数え唄が聞こえる

数え唄が聞こえる

 





  いちじく 
  にんじん 
  さんしょに 
  しいたけ
  ごぼうに 
  むかごに
  ななくさ 
  はくさい
  きゅうりに 
  とうがん










 その村には子供が一人しかいません。

 一人ぼっちの女の子は、いつも一人で遊んでいました。





 女の子のお気に入りの場所は、【お化け屋敷】と、みんなが呼ぶ、誰も住んでいないボロボロのオウチです。

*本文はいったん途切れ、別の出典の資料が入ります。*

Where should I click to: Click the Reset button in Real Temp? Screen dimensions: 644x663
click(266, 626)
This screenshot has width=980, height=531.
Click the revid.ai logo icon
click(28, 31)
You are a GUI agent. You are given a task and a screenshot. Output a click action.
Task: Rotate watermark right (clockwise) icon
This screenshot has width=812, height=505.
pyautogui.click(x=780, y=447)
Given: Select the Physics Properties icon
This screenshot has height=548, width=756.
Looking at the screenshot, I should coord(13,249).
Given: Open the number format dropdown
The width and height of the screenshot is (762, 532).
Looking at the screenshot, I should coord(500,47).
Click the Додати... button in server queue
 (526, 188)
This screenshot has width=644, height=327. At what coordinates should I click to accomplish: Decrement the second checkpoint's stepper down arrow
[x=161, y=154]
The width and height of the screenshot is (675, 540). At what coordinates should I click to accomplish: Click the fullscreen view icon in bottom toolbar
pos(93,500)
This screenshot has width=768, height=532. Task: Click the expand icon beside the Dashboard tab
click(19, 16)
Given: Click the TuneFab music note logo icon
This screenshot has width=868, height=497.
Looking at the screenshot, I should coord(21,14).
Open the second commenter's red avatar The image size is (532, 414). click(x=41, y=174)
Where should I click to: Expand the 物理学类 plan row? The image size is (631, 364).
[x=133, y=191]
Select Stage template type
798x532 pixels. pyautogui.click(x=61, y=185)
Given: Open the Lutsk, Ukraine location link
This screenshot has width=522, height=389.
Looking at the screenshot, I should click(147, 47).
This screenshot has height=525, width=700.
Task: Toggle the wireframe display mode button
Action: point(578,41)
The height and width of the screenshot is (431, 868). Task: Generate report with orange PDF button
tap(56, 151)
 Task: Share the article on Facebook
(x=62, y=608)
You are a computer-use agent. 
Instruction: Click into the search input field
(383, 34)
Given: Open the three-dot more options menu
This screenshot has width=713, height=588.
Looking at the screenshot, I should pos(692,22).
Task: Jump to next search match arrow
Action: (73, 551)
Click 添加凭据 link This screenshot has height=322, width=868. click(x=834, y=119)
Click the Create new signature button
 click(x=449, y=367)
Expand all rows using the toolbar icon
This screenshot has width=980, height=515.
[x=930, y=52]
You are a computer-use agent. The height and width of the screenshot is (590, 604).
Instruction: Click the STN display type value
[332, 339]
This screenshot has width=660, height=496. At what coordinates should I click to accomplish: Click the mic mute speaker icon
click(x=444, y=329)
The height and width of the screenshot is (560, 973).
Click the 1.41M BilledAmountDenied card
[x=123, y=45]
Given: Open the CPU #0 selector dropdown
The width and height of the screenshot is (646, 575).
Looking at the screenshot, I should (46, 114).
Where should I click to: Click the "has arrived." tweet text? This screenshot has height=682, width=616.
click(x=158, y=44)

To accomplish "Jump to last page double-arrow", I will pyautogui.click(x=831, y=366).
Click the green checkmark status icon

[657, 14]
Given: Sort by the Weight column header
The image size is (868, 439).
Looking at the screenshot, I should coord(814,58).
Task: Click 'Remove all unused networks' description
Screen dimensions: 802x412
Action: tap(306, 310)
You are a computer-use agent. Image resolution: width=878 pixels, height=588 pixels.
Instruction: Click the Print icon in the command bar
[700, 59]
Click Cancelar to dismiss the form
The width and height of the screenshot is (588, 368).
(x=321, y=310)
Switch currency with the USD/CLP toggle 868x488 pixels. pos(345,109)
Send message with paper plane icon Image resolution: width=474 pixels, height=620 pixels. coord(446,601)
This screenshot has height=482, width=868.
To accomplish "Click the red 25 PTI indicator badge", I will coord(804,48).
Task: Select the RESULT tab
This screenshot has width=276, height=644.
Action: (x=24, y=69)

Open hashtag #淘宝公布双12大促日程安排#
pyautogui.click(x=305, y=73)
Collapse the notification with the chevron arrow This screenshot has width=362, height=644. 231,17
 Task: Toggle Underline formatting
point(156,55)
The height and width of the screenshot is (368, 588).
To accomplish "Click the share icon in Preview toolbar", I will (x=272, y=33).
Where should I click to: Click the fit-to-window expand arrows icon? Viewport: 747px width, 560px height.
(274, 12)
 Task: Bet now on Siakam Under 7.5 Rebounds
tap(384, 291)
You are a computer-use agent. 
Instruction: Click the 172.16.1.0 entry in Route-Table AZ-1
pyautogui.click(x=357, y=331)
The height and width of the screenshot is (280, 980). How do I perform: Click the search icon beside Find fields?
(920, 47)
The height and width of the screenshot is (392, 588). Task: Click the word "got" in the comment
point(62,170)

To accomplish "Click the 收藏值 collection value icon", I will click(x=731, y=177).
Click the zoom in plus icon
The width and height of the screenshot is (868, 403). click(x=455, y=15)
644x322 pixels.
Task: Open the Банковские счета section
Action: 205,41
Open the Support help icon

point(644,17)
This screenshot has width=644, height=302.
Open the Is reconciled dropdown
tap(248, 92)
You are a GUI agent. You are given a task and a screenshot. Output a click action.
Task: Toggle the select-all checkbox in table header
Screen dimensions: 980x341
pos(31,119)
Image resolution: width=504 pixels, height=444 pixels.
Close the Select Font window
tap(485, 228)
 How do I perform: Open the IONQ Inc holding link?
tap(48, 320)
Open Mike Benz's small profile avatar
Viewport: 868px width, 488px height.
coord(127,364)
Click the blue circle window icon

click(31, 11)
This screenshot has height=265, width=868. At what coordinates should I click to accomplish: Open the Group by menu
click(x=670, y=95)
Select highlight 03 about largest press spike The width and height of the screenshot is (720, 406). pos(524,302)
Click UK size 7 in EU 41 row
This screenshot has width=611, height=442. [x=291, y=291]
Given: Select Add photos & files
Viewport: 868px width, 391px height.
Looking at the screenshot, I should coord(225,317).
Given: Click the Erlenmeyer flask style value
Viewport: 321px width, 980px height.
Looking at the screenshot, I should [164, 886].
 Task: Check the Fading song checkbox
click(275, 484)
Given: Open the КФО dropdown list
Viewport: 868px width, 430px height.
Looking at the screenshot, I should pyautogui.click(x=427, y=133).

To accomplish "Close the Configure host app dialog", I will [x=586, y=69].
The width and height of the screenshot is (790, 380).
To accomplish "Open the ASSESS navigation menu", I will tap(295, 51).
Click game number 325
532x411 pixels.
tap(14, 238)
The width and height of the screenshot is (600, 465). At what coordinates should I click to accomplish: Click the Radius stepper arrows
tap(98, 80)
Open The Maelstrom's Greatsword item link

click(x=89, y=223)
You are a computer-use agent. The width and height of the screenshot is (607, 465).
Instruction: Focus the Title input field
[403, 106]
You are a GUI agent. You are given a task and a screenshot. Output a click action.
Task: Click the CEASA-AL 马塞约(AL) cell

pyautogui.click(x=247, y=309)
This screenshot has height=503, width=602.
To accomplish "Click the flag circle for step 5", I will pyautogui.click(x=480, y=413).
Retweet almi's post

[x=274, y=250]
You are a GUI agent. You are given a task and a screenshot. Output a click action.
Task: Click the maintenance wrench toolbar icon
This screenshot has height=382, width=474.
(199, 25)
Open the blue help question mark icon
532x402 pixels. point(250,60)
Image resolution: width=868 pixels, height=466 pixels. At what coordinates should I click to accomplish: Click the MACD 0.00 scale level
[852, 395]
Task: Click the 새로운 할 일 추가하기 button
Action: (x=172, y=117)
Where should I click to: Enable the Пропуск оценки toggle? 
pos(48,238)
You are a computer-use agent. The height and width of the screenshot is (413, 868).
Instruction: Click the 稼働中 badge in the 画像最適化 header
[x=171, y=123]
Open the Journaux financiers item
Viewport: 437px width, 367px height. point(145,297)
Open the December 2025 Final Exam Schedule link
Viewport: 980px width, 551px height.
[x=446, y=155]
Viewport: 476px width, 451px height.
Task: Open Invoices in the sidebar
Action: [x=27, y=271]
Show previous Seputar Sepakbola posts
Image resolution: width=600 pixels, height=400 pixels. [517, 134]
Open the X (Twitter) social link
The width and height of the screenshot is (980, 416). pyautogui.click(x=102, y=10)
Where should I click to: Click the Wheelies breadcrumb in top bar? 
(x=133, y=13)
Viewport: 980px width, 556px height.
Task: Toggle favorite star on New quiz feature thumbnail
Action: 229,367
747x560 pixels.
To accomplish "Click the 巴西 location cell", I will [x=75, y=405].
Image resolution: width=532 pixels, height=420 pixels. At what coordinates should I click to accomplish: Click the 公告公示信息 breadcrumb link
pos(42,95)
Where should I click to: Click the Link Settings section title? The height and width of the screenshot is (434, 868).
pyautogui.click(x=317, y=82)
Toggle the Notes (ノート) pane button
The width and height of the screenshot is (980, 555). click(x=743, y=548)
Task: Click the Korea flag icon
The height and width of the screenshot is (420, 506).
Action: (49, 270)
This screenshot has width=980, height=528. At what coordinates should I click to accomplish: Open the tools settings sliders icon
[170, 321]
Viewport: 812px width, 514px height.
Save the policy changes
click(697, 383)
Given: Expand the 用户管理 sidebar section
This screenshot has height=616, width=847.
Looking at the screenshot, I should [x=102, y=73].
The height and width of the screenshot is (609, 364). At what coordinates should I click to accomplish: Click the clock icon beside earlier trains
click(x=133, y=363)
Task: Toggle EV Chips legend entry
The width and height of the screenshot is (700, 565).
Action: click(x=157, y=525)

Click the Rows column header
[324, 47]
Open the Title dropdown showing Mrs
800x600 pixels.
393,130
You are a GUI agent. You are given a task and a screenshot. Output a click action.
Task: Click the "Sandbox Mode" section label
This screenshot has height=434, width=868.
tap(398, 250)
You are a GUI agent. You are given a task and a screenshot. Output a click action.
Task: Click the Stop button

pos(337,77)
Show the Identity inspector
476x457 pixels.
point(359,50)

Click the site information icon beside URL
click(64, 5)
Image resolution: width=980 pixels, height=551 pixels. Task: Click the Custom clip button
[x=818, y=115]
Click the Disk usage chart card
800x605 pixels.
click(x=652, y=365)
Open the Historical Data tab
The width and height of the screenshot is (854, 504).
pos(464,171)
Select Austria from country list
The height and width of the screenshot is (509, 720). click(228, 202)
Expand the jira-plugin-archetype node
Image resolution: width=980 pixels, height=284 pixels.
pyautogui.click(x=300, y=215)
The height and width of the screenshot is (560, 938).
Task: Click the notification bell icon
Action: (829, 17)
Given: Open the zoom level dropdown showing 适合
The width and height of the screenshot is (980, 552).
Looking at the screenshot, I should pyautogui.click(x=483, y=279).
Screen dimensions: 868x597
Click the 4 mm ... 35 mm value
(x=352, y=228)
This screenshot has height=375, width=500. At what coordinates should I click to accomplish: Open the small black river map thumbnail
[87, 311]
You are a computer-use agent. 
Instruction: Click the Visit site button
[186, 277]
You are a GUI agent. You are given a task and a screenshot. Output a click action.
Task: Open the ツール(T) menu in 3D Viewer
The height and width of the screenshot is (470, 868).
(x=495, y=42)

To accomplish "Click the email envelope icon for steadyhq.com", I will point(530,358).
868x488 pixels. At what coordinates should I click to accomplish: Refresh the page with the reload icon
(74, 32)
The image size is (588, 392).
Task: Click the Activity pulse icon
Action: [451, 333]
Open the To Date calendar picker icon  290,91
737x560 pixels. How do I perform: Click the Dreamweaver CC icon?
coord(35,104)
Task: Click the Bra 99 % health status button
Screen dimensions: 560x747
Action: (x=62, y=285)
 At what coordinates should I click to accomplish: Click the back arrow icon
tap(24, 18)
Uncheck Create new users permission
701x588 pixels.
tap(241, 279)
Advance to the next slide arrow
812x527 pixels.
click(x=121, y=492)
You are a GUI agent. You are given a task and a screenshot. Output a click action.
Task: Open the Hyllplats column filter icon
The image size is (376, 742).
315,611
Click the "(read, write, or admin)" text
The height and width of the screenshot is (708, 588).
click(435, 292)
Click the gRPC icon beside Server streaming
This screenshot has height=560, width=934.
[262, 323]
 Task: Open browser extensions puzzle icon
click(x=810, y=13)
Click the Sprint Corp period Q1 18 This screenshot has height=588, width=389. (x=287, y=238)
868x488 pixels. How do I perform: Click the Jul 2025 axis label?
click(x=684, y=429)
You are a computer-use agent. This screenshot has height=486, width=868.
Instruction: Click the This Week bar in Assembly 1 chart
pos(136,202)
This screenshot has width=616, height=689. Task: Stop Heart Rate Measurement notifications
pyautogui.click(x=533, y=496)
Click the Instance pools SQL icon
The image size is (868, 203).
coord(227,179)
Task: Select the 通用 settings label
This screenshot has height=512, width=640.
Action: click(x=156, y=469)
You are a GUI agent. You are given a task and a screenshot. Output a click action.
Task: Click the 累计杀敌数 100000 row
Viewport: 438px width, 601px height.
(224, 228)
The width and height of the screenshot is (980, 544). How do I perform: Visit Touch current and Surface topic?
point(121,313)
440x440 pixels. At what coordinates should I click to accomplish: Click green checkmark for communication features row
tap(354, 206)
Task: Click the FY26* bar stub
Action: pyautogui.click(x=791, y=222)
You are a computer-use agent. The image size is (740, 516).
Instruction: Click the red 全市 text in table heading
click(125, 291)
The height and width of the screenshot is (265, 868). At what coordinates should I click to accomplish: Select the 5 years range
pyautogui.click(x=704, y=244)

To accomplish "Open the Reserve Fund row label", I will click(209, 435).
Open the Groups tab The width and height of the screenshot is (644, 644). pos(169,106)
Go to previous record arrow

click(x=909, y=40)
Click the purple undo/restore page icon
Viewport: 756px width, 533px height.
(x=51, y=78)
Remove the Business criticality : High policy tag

 大きなモミの木に囲まれたその家は、穴ボコだらけで、畳も黄ばんで毛羽立っています。

 でも、女の子はその家が好きなのです。

 だって、そこに行けば一人ぼっちじゃないからです。

 女の子には、そこに住んでたみんなが見えるのです。






「……こんにちは」

「あっ、あかねちゃん、いらっしゃい」

 としお君です。

「……こんにちは」

 みよちゃんです。

「まあ、あかねちゃん、いらっしゃい。さあさあ、中で遊んでって」

 お母さんです。

「どれどれ、私も一緒に遊ぼうかのう」

 おばあちゃんです。

としお「みよ、きょうは何して遊ぼっか」

みよ「んとね……ままごと」

としお「ヤだね。おれは男だぜ。ままごとなんかしねぇ」

みよ「じゃ、なにすんの?」

としお「うむ……だな……あかねちゃんはなにがいい?」

あかね「私? んと……おはじきは?」

としお「あ、いいね。おはじきしよう。みよ、おはじき持ってこい」

みよ「ん!」

おばあちゃん「どれどれ、仲間に入れてもらおうかね」

としお「ばあちゃんは、みよの横。あかねちゃんは、おれの横。さあさあ、輪になって、輪になって」





あかね「いちじく~にんじん~さんしょうにしいたけ~ごぼうにむかご~ななくさ~あっ!」

としお「あ、残念。次、みよ」

みよ「いちじく~にんじん~さんしょでしーたけ~ごぼー、あっ!」

としお「次、ばあちゃん」

おばあちゃん「どれどれ。いちじく……にんじん……次はなんじゃったのう」

としお「さんしょうだよ、ばあちゃん」

おばあちゃん「そうじゃ、そうじゃ。……はて、にんじんの次は、なんじゃったかの?」

としお「さんしょうって」

おばあちゃん「そうじゃ、そうじゃ。……はて、にんじんの次は、なんじゃったかの?」

あかね「ふふふ……」

みよ「ゲラゲラ……」

としお「アッハッハ……」

お母さん「あら、楽しそうですね。せんべい持ってきましたよ。あかねちゃん、召し上がれ」

あかね「は~い」

としお「ばあちゃん、せんべいでも食ってろ」

おばあちゃん「そうだね。じゃ、そうするかね。ヨッコイショ」

としお「ばあちゃんの代わりに、母ちゃんやって」

お母さん「はいはい」

おばあちゃん「パリパリっ!」

としお「プッ! ハッハッハ……!」

 ふふふ……、ゲラゲラ……、フッフッフ……

 おばあちゃんのせんべいを噛む音に、みんなが大笑いです。











 ――日が暮れると、一人ずつ消えていきます。

「ハッハッハ!」

 としお君です。

「ゲラゲラ……」

 みよちゃんです。

「フッフッフ……」

 お母さんです。

「パリパリっ!」

 まだ、せんべいを食べてるおばあちゃんです。

 みんな笑顔です。







 ――おはじきも消えていきます。